Source information
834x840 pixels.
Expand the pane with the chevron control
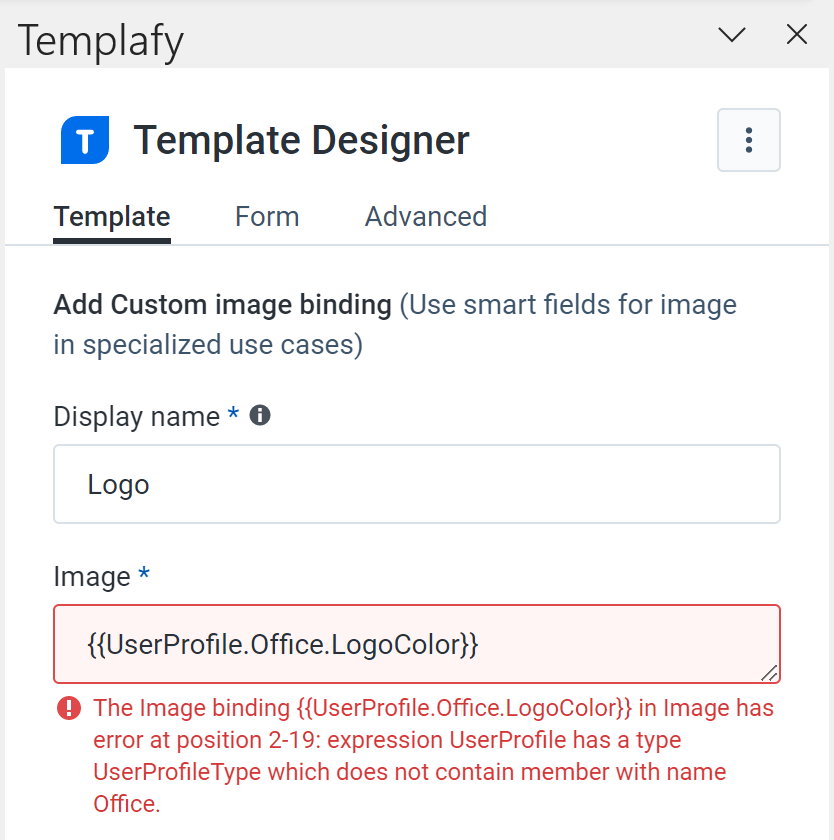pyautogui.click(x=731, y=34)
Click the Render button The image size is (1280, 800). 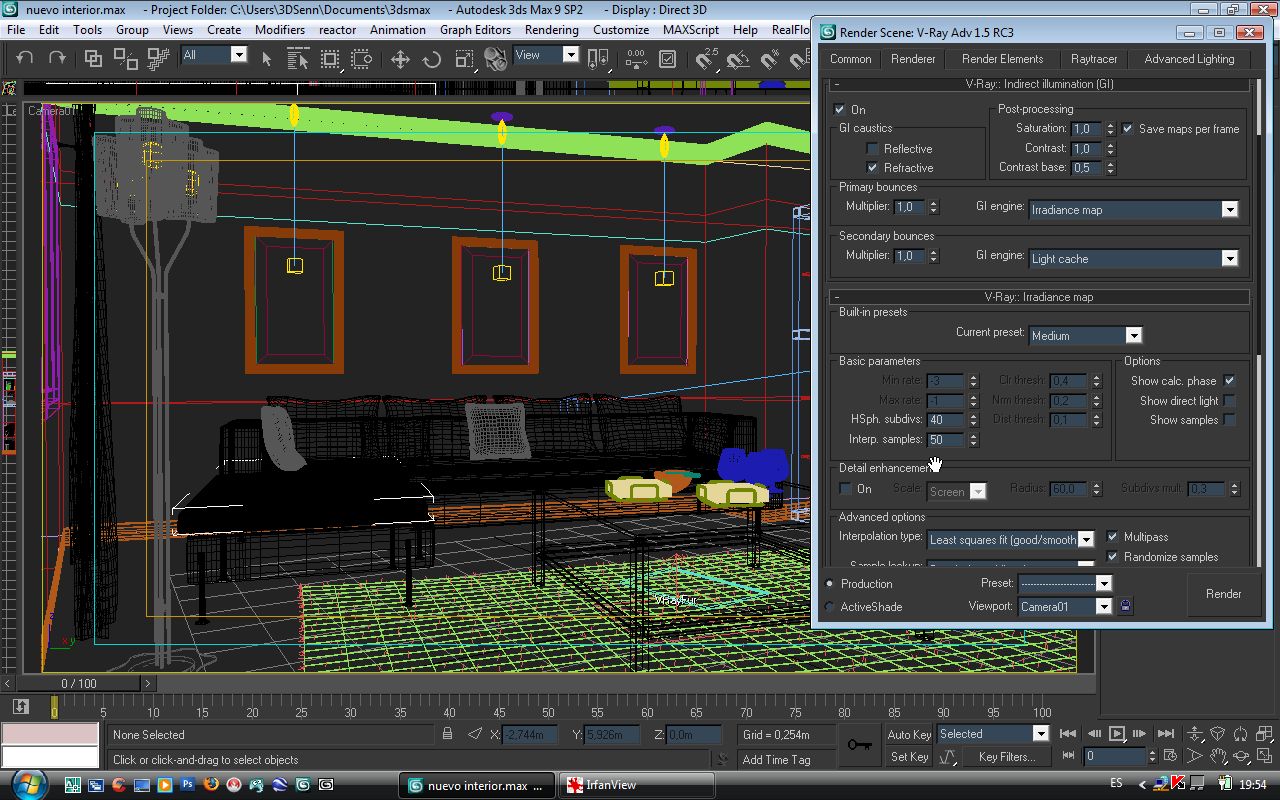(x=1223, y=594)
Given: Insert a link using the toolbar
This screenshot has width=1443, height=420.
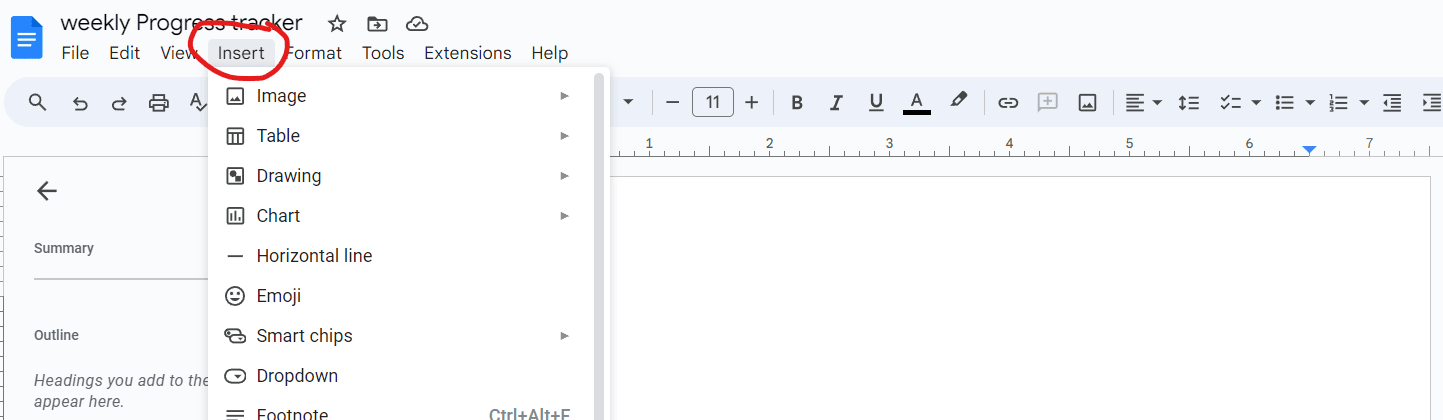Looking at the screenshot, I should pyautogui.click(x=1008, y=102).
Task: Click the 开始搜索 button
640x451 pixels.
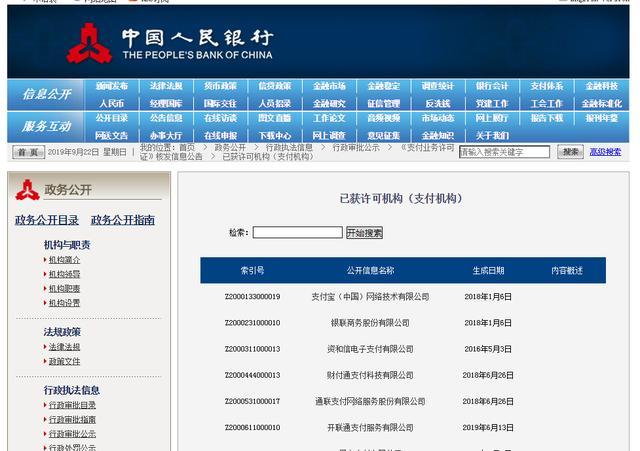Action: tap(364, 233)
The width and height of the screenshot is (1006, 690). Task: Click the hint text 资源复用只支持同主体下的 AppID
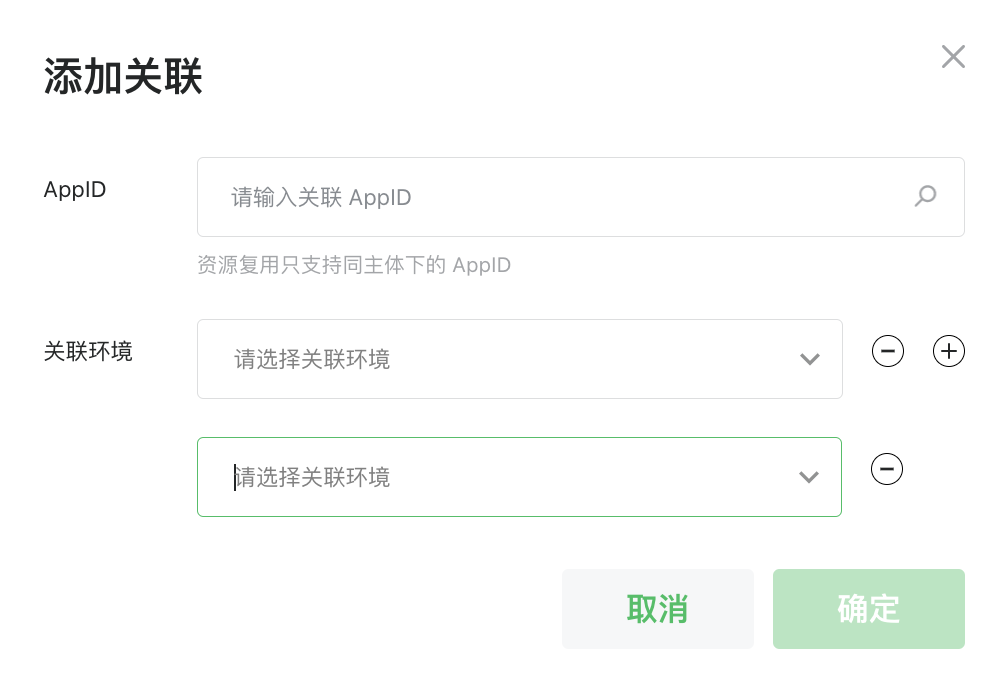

Task to carry out
Lines from the one that contains "Given: Insert a link using the toolbar" to the final line of the material are the whole answer. Reproduce them word for word and skip the pictures.

Response to the task
Given: Insert a link using the toolbar
This screenshot has width=1443, height=420.
Looking at the screenshot, I should pyautogui.click(x=1008, y=102).
Task: Click the 开始搜索 button
640x451 pixels.
Action: tap(364, 233)
The width and height of the screenshot is (1006, 690). Task: Click the hint text 资源复用只支持同主体下的 AppID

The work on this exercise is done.